Porque si algo consigue el uso de la animación rotoscópica —esa que también enamoró a la nostalgia empedernida de Richard Linklater— es enfatizar esa sensación de constante extrañamiento y fascinación que Wyatt plasmó en su alterado universo sonoro. Todo es conocido, pero diferente. Todo es reconocible, pero líquido. Todo es hipnótico en “Rock Bottom”, pero también peligroso. Puede que por eso la película funcione mejor como sueño lúcido que como documento biográfico, en el que el retrato de dos artistas —el músico Robert Wyatt y la artista visual Alfreda Benge (¡qué maravilla que el biopic también sea suyo!)— parece poco interesado en conceder algo de piedad a sus protagonistas. Las relaciones tóxicas, el consumo abusivo de alucinógenos y las adicciones a la cocaína son aquí el motor de un universo visual incansable e impredecible, pero también (aparentemente) los únicos causantes de la genuina producción artística de la pareja. No puedo evitar preguntarme quiénes son estos artistas más allá de su relación con las drogas, quiénes son estos humanos más allá de su sufrimiento. Pese a ser admirable la capacidad de Trénor por construir un biopic musical cero condescendiente y nada interesado en romantizar a sus protagonistas —algo nada habitual en el biopic musical contemporáneo—, siento no llegar a conectar humanamente con esta historia de calvarios estupefacientes (¿qué son Alfreda y Robert más allá de creadores que sufren y un afortunado final feliz?).
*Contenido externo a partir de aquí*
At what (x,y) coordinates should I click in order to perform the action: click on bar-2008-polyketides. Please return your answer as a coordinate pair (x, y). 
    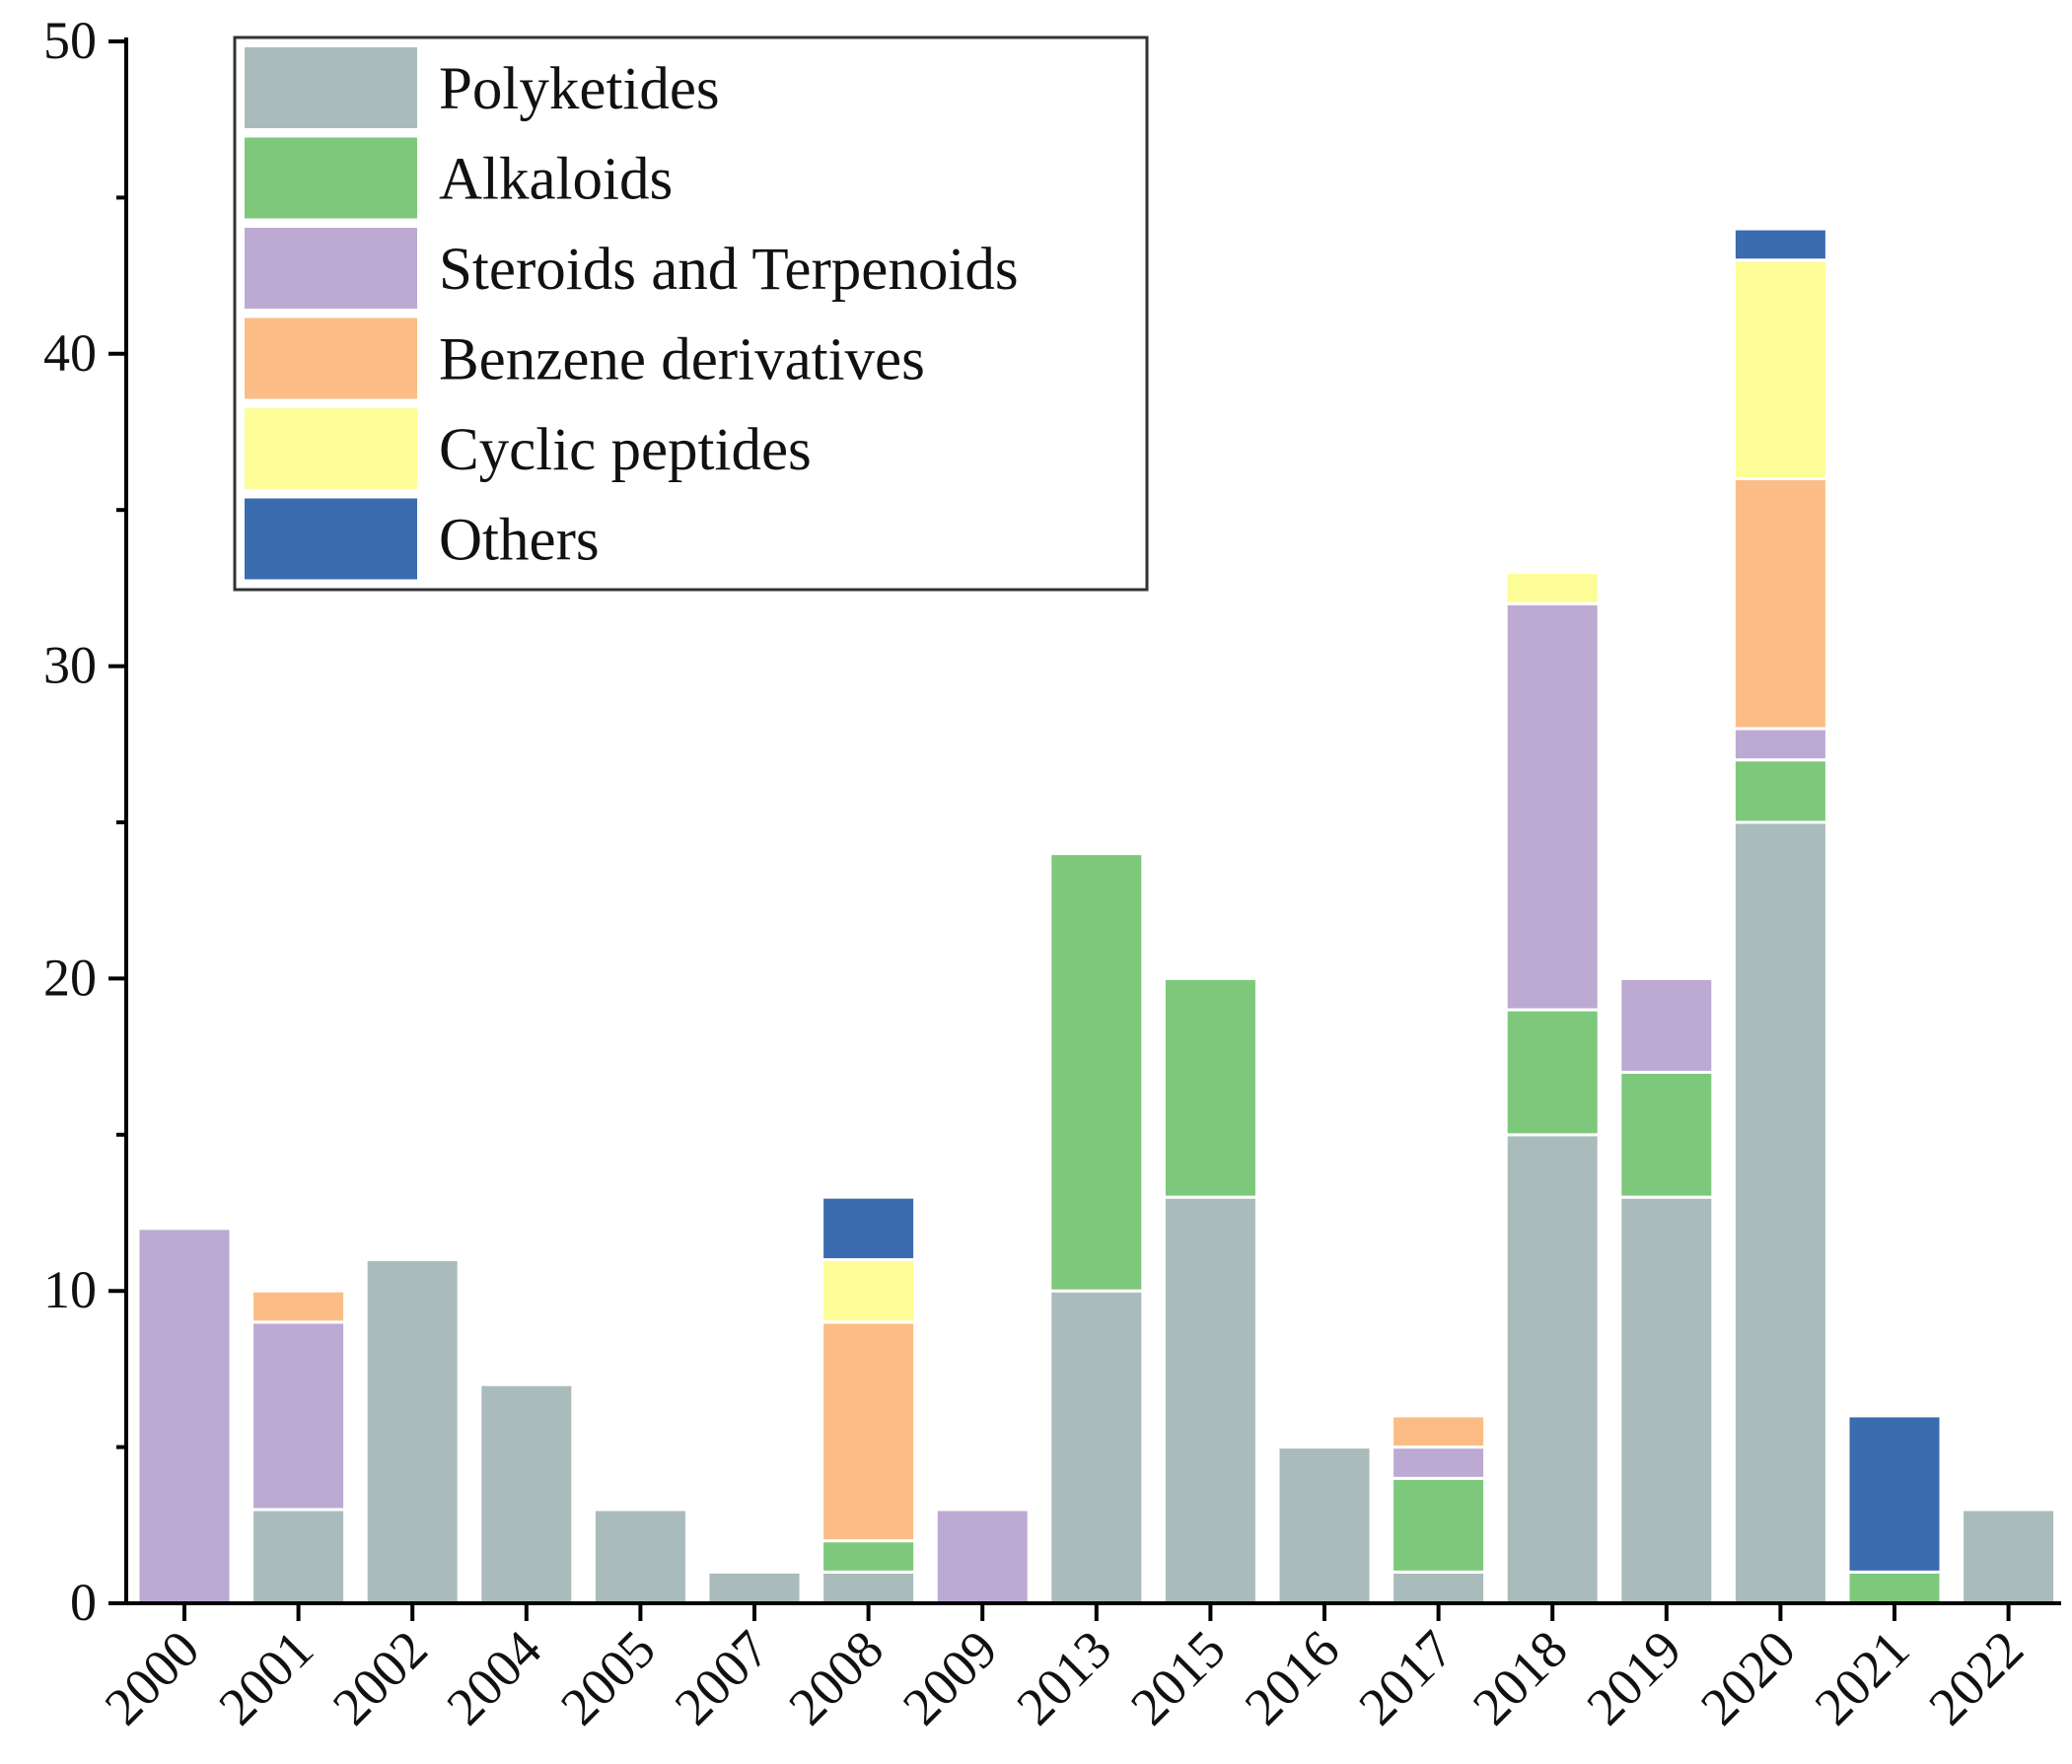
    Looking at the image, I should click on (869, 1588).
Pero esta carencia de interés empático es resultado de una más que admirable obsesión de la directora por las formas (sonoras y visuales) del arte y, por consecuencia, por las formas de un (otro) mundo. Isaki Lacuesta me contaba hace poco en una entrevista que uno de sus primeros sueños como cineasta fue el de llegar a convertir un disco en película. María Trénor consigue aquí exactamente eso, convirtiendo los sonidos imposibles del “Rock Bottom” de Robert Wyatt en sus propias imágenes imposibles. En sus momentos oníricos coreografiados por el artista polaco Zbigniew Czapla —instantes de lucidez en los que música, cine, ilustración, drogas y puede que magia se confunden en una amalgama esotérica desbordante—, el impresionismo naturalista de Van Gogh, las explosiones pintadas sobre celuloide del cine experimental de Stan Brakhage e incluso el collage animado de las primeras obras de Isabel Herguera conviven en una visión del mundo inestablemente irrepetible. Nunca habíamos visto así Mallorca, de la misma forma que nadie había visto el desierto de California tal y como lo vieron los ojos de Michael Foucault. “No hay nadie en la historia que haya visto la tierra con este brebaje, como solo este momento juntos nos permite verla”, dice Simeon Wade en su libro. Aunque en ocasiones irregular, esta es sin lugar a dudas una película irrepetible sobre las imágenes y los sonidos irrepetibles.